La Sa Pacifica a versé une provision initiale de 301 040 euros à M. et Mme [P].

Par ordonnance du 18 août 2016, le juge des référés du tribunal précité a condamné la Sa Pacifica à régler à M. et Mme [P] une provision complémentaire de 184 514,25 euros à valoir sur l'indemnité d'assurance, déduction faite de la provision de 301 040 euros.

Suivant actes d'huissier de justice des 14 et 17 octobre 2016, M. et Mme [P] ont fait assigner la Sa Pacifica et la Sarl La Maison de Cèdre devant le tribunal de grande instance du Havre aux fins d'indemnisation de leurs préjudices.

Par exploits des 23 et 26 janvier 2017, la Sarl La Maison de Cèdre aux droits de laquelle vient aujourd'hui la Sarl Réseau Bois a appelé en garantie son assureur décennal la Smabtp, la Sa Aviva Assurances, M. [S] [C] et la Sa Axa France Iard.

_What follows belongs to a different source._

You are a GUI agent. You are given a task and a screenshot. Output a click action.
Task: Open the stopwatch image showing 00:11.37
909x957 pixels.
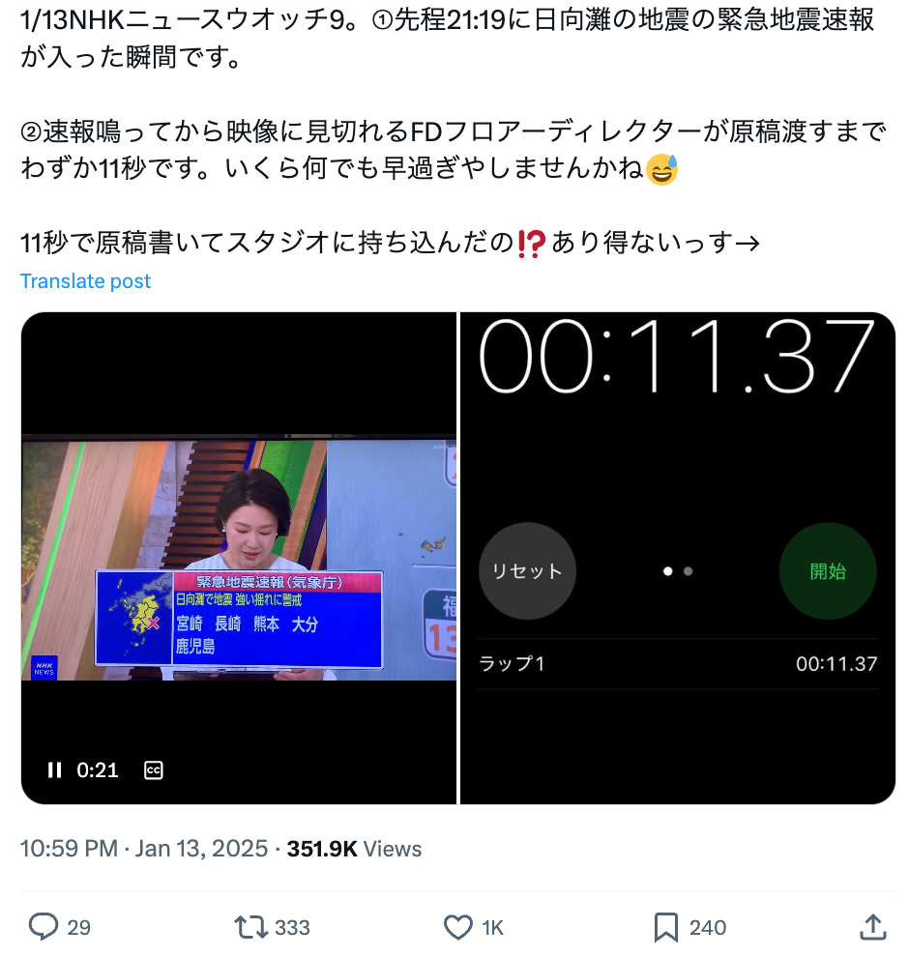point(678,558)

Ces instances ont été jointes.

Par jugement du 24 juin 2021, le tribunal judiciaire du Havre a :

- déclaré la Sa Pacifica irrecevable en ses demandes à l'encontre de M. [S] [C] et de la Sa Axa France Iard,

- débouté la Sa Aviva Assurances de sa demande de mise hors de cause,

- condamné in solidum la Sarl Réseau Bois et la Sa Pacifica à verser à M. [R] [P] et Mme [U] [M], son épouse, la somme de 16 668,75 euros, avec intérêts au taux légal à compter de la présente décision,

- condamné la Sarl Réseau Bois à verser à M. [R] [P] et Mme [U] [M], son épouse, la somme de 11 820 euros, avec intérêts au taux légal à compter de la présente décision,

- condamné in solidum la Sarl Réseau Bois et la Société Mutuelle d'Assurance du Bâtiment et des Travaux Publics (Smabtp) à verser une somme de 485 554,25 euros à la Sa Pacifica dont à déduire, dans les rapports entre la Smabtp et la Sa Pacifica uniquement, la somme de 2 342 euros correspondant aux deux franchises applicables et la somme de 23 863 euros correspondant à l'application du plafonnement des dommages immatériels,

- condamné in solidum la Sarl Réseau Bois et son assureur la Société Mutuelle d'Assurance du Bâtiment et des Travaux Publics (Smabtp) à garantir la Sa Pacifica des condamnations prononcées à son encontre par le présent jugement,

- condamné la Société Mutuelle d'Assurance du Bâtiment et des Travaux Publics (Smabtp) à garantir la Sarl Réseau Bois des condamnations prononcées à son encontre par le jugement, dont à déduire la somme de 2 342 euros correspondant aux deux franchises applicables et la somme de 33 383 euros correspondant à l'application du plafonnement des dommages immatériels,

- débouté la Sarl Réseau Bois, la Société Mutuelle d'Assurance du Bâtiment et des Travaux Publics (Smabtp) et la Sa Pacifica de leur recours en garantie à l'encontre de M. [S] [C] et de son assureur la Sa Axa France Iard,

- débouté la Sa Pacifica de sa demande de condamnation au titre des sommes déjà versées formulées à l'encontre de M. [S] [C] et de son assureur la Sa Axa France Iard,

- débouté la Sarl Réseau Bois et la Sa Pacifica de leur recours en garantie à l'encontre de la Sa Aviva Assurances,

- condamné in solidum la Sarl Réseau Bois et la Sa Pacifica à verser aux époux [P] une somme de 6 000 euros sur le fondement de l'article 700 du code de procédure civile,

- condamné in solidum la Sarl Réseau Bois et la Société Mutuelle d'Assurance du Bâtiment et des Travaux Publics (Smabtp) à verser à la Sa Pacifica une somme de 2 500 euros sur le fondement de l'article 700 du code de procédure civile,

- ordonné l'exécution provisoire de la présente décision, à l'exception du chef de dispositif portant sur l'application de l'article 700 du code de procédure civile,

- débouté les parties de leurs autres demandes,

- condamné in solidum la Sa Pacifia, la Sarl Réseau Bois et la Société Mutuelle d'Assurance du Bâtiment et des Travaux Publics (Smabtp) aux dépens de la présente procédure en ce compris les frais d'expertise et de référé,

- autorisé, conformément aux dispositions de l'article 699 du code de procédure civile, Me Renaud Courbon, représentant de la Selarl Marguet Lemarié Courbon, la Scp Huchet Doin et Me Bourget, avocats, à recouvrer directement contre la partie condamnée, ceux des dépens dont ils ont fait l'avance sans avoir reçu provision.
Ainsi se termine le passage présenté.